• _SET EXERCISE_
Copy out everything from the line that contains "Where should I" down to the line that contains "click(182, 335)", with both of those lines included, and leave the pictures out of your copy.

• _LISTED ENTRIES_
+ + + +
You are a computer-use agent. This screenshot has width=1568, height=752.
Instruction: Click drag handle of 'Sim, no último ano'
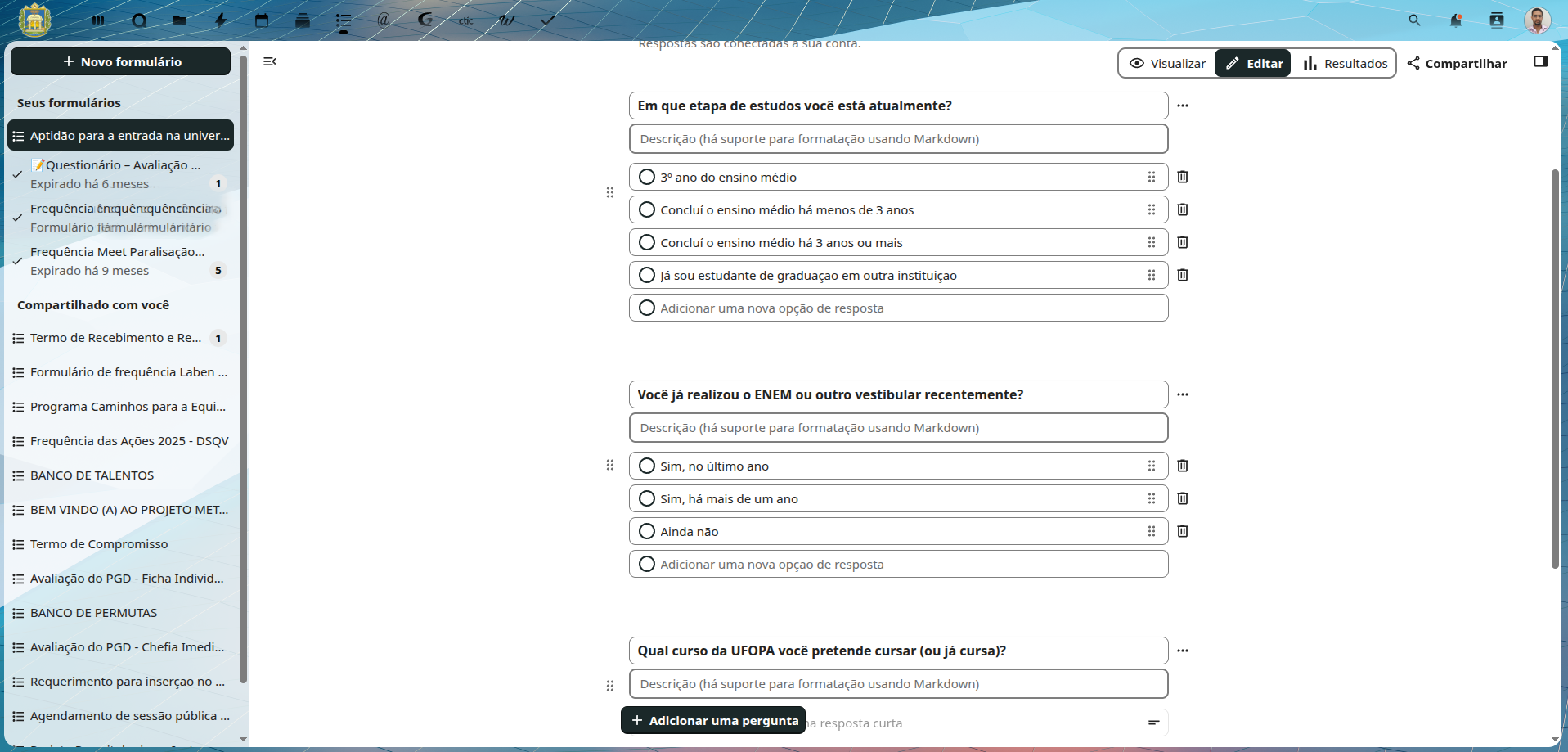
+ + + +
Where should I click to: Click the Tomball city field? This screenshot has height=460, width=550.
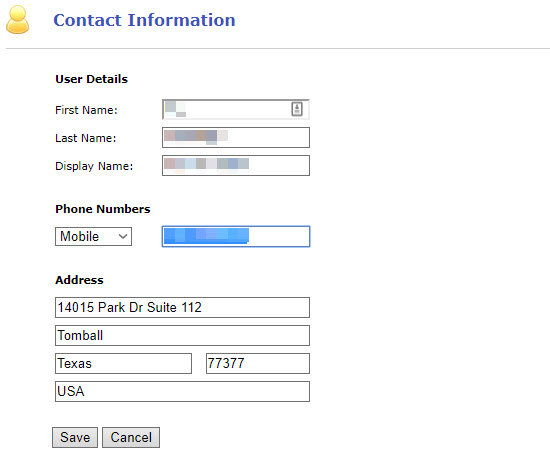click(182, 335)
+ + + +
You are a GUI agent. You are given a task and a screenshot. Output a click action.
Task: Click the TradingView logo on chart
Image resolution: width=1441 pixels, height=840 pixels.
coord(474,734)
+ + + +
• _REPLY TO THE EXERCISE_
Where should I click to: Click the Tomball city field? This screenshot has height=460, width=550.
click(182, 335)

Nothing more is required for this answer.